The entries below should be copied exactly and completely.

### MATERIAL FOR THIS TASK

- - - - -

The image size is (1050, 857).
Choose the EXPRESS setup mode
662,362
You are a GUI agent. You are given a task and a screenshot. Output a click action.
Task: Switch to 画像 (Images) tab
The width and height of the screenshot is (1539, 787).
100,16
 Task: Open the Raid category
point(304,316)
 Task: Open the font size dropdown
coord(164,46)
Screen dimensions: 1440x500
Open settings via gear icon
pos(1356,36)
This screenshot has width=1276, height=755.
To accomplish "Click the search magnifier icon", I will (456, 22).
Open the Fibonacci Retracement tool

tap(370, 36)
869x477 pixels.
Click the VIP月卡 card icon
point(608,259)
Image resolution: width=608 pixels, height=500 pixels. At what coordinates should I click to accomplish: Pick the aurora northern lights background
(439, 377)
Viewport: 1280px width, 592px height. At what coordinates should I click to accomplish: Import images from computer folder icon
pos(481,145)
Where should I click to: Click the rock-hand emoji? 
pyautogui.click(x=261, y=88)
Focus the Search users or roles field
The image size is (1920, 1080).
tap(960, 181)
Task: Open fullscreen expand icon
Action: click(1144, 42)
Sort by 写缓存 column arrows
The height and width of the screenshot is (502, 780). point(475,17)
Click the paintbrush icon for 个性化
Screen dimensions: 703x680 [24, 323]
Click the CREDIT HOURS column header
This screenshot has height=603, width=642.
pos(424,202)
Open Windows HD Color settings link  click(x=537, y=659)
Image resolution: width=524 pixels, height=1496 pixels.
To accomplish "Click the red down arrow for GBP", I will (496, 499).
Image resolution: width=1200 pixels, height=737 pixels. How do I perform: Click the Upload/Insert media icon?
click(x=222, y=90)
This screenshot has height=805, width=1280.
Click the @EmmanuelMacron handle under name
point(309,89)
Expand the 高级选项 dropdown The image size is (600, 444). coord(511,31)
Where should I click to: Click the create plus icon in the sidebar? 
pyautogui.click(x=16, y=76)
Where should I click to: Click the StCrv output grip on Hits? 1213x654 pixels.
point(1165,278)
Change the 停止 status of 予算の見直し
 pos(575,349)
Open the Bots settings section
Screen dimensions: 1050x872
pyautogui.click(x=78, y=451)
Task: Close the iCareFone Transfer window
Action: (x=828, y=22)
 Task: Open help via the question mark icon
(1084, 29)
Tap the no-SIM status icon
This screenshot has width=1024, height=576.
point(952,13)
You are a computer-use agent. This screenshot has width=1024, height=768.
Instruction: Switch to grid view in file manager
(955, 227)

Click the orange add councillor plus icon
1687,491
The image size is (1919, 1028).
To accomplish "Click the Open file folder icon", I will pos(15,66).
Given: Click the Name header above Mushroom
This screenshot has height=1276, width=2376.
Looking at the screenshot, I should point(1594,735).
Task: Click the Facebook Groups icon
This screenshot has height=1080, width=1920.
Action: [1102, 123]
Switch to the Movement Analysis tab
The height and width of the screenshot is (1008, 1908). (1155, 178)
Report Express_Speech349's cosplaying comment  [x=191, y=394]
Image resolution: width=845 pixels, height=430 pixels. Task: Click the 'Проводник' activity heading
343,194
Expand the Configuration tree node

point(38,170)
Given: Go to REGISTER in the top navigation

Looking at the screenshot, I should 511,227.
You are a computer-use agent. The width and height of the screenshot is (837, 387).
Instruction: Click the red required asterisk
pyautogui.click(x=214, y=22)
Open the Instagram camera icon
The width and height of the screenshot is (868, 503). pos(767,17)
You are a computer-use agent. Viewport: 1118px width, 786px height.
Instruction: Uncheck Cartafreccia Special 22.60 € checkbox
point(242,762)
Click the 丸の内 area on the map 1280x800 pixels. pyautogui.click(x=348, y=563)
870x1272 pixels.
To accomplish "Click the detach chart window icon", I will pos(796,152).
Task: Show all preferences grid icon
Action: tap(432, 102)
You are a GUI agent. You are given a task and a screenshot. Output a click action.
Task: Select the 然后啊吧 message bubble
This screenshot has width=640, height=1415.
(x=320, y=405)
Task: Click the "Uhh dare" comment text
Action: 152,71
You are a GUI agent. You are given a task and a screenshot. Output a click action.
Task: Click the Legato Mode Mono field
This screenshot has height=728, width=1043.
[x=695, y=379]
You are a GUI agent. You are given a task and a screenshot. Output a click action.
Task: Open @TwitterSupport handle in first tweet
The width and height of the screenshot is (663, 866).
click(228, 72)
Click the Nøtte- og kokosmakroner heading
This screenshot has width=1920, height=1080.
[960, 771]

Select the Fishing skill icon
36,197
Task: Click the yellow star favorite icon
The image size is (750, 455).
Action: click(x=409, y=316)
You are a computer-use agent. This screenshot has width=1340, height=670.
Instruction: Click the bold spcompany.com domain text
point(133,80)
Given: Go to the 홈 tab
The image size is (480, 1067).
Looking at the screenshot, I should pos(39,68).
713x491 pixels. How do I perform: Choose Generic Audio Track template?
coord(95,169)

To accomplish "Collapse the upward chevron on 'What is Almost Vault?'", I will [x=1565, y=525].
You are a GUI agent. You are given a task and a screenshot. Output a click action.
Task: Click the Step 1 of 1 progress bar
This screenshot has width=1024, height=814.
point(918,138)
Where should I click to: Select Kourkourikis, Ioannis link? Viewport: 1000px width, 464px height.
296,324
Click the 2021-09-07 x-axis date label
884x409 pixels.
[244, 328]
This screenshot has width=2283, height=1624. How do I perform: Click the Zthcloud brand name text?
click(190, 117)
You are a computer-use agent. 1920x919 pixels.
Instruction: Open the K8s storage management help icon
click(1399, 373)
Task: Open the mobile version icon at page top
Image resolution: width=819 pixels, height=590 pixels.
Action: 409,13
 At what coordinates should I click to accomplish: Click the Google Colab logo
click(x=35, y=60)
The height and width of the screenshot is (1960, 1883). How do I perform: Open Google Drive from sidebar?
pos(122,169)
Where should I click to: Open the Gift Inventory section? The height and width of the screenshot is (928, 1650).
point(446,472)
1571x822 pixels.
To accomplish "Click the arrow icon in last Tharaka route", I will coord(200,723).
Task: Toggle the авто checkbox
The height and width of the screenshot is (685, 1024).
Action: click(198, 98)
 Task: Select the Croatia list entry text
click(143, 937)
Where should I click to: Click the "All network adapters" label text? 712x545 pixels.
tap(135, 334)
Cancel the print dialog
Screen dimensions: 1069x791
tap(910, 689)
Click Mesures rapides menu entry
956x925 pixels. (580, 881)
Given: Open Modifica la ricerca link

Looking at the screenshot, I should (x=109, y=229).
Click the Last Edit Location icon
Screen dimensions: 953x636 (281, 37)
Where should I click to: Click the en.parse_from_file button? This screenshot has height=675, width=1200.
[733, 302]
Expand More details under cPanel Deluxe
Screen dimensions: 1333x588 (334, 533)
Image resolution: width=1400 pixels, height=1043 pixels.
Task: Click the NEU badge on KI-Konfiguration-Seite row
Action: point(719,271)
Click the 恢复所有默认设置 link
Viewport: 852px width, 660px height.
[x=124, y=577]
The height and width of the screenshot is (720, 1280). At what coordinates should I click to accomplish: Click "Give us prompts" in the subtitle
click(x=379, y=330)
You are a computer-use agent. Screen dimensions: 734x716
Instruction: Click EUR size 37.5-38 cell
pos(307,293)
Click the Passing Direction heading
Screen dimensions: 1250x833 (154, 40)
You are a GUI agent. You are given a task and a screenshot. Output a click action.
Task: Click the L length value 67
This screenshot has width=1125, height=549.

- - - - -

### TASK SOLUTION
The image size is (1050, 857).
Choose the EXPRESS setup mode
662,362
You are a GUI agent. You are given a task and a screenshot. Output a click action.
Task: Switch to 画像 (Images) tab
The width and height of the screenshot is (1539, 787).
100,16
 Task: Open the Raid category
point(304,316)
 Task: Open the font size dropdown
coord(164,46)
Screen dimensions: 1440x500
Open settings via gear icon
pos(1356,36)
This screenshot has width=1276, height=755.
To accomplish "Click the search magnifier icon", I will (456, 22).
Open the Fibonacci Retracement tool

tap(370, 36)
869x477 pixels.
Click the VIP月卡 card icon
point(608,259)
Image resolution: width=608 pixels, height=500 pixels. At what coordinates should I click to accomplish: Pick the aurora northern lights background
(439, 377)
Viewport: 1280px width, 592px height. At what coordinates should I click to accomplish: Import images from computer folder icon
pos(481,145)
Where should I click to: Click the rock-hand emoji? 
pyautogui.click(x=261, y=88)
Focus the Search users or roles field
The image size is (1920, 1080).
tap(960, 181)
Task: Open fullscreen expand icon
Action: click(1144, 42)
Sort by 写缓存 column arrows
The height and width of the screenshot is (502, 780). point(475,17)
Click the paintbrush icon for 个性化
Screen dimensions: 703x680 [24, 323]
Click the CREDIT HOURS column header
This screenshot has height=603, width=642.
pos(424,202)
Open Windows HD Color settings link  click(x=537, y=659)
Image resolution: width=524 pixels, height=1496 pixels.
To accomplish "Click the red down arrow for GBP", I will (496, 499).
Image resolution: width=1200 pixels, height=737 pixels. How do I perform: Click the Upload/Insert media icon?
click(x=222, y=90)
This screenshot has height=805, width=1280.
Click the @EmmanuelMacron handle under name
point(309,89)
Expand the 高级选项 dropdown The image size is (600, 444). coord(511,31)
Where should I click to: Click the create plus icon in the sidebar? 
pyautogui.click(x=16, y=76)
Where should I click to: Click the StCrv output grip on Hits? 1213x654 pixels.
point(1165,278)
Change the 停止 status of 予算の見直し
 pos(575,349)
Open the Bots settings section
Screen dimensions: 1050x872
pyautogui.click(x=78, y=451)
Task: Close the iCareFone Transfer window
Action: (x=828, y=22)
 Task: Open help via the question mark icon
(1084, 29)
Tap the no-SIM status icon
This screenshot has width=1024, height=576.
point(952,13)
You are a computer-use agent. This screenshot has width=1024, height=768.
Instruction: Switch to grid view in file manager
(955, 227)

Click the orange add councillor plus icon
1687,491
The image size is (1919, 1028).
To accomplish "Click the Open file folder icon", I will pos(15,66).
Given: Click the Name header above Mushroom
This screenshot has height=1276, width=2376.
Looking at the screenshot, I should point(1594,735).
Task: Click the Facebook Groups icon
This screenshot has height=1080, width=1920.
Action: [1102, 123]
Switch to the Movement Analysis tab
The height and width of the screenshot is (1008, 1908). (1155, 178)
Report Express_Speech349's cosplaying comment  [x=191, y=394]
Image resolution: width=845 pixels, height=430 pixels. Task: Click the 'Проводник' activity heading
343,194
Expand the Configuration tree node

point(38,170)
Given: Go to REGISTER in the top navigation

Looking at the screenshot, I should 511,227.
You are a computer-use agent. The width and height of the screenshot is (837, 387).
Instruction: Click the red required asterisk
pyautogui.click(x=214, y=22)
Open the Instagram camera icon
The width and height of the screenshot is (868, 503). pos(767,17)
You are a computer-use agent. Viewport: 1118px width, 786px height.
Instruction: Uncheck Cartafreccia Special 22.60 € checkbox
point(242,762)
Click the 丸の内 area on the map 1280x800 pixels. pyautogui.click(x=348, y=563)
870x1272 pixels.
To accomplish "Click the detach chart window icon", I will pos(796,152).
Task: Show all preferences grid icon
Action: tap(432, 102)
You are a GUI agent. You are given a task and a screenshot. Output a click action.
Task: Select the 然后啊吧 message bubble
This screenshot has width=640, height=1415.
(x=320, y=405)
Task: Click the "Uhh dare" comment text
Action: 152,71
You are a GUI agent. You are given a task and a screenshot. Output a click action.
Task: Click the Legato Mode Mono field
This screenshot has height=728, width=1043.
[x=695, y=379]
You are a GUI agent. You are given a task and a screenshot. Output a click action.
Task: Open @TwitterSupport handle in first tweet
The width and height of the screenshot is (663, 866).
click(228, 72)
Click the Nøtte- og kokosmakroner heading
This screenshot has width=1920, height=1080.
[960, 771]

Select the Fishing skill icon
36,197
Task: Click the yellow star favorite icon
The image size is (750, 455).
Action: click(x=409, y=316)
You are a computer-use agent. This screenshot has width=1340, height=670.
Instruction: Click the bold spcompany.com domain text
point(133,80)
Given: Go to the 홈 tab
The image size is (480, 1067).
Looking at the screenshot, I should pos(39,68).
713x491 pixels. How do I perform: Choose Generic Audio Track template?
coord(95,169)

To accomplish "Collapse the upward chevron on 'What is Almost Vault?'", I will [x=1565, y=525].
You are a GUI agent. You are given a task and a screenshot. Output a click action.
Task: Click the Step 1 of 1 progress bar
This screenshot has width=1024, height=814.
point(918,138)
Where should I click to: Select Kourkourikis, Ioannis link? Viewport: 1000px width, 464px height.
296,324
Click the 2021-09-07 x-axis date label
884x409 pixels.
[244, 328]
This screenshot has width=2283, height=1624. How do I perform: Click the Zthcloud brand name text?
click(190, 117)
You are a computer-use agent. 1920x919 pixels.
Instruction: Open the K8s storage management help icon
click(1399, 373)
Task: Open the mobile version icon at page top
Image resolution: width=819 pixels, height=590 pixels.
Action: 409,13
 At what coordinates should I click to accomplish: Click the Google Colab logo
click(x=35, y=60)
The height and width of the screenshot is (1960, 1883). How do I perform: Open Google Drive from sidebar?
pos(122,169)
Where should I click to: Open the Gift Inventory section? The height and width of the screenshot is (928, 1650).
point(446,472)
1571x822 pixels.
To accomplish "Click the arrow icon in last Tharaka route", I will coord(200,723).
Task: Toggle the авто checkbox
The height and width of the screenshot is (685, 1024).
Action: click(198, 98)
 Task: Select the Croatia list entry text
click(143, 937)
Where should I click to: Click the "All network adapters" label text? 712x545 pixels.
tap(135, 334)
Cancel the print dialog
Screen dimensions: 1069x791
tap(910, 689)
Click Mesures rapides menu entry
956x925 pixels. (580, 881)
Given: Open Modifica la ricerca link

Looking at the screenshot, I should (x=109, y=229).
Click the Last Edit Location icon
Screen dimensions: 953x636 (281, 37)
Where should I click to: Click the en.parse_from_file button? This screenshot has height=675, width=1200.
[733, 302]
Expand More details under cPanel Deluxe
Screen dimensions: 1333x588 (334, 533)
Image resolution: width=1400 pixels, height=1043 pixels.
Task: Click the NEU badge on KI-Konfiguration-Seite row
Action: point(719,271)
Click the 恢复所有默认设置 link
Viewport: 852px width, 660px height.
[x=124, y=577]
The height and width of the screenshot is (720, 1280). At what coordinates should I click to accomplish: Click "Give us prompts" in the subtitle
click(x=379, y=330)
You are a computer-use agent. Screen dimensions: 734x716
Instruction: Click EUR size 37.5-38 cell
pos(307,293)
Click the Passing Direction heading
Screen dimensions: 1250x833 (154, 40)
You are a GUI agent. You are given a task and a screenshot. Output a click action.
Task: Click the L length value 67
This screenshot has width=1125, height=549.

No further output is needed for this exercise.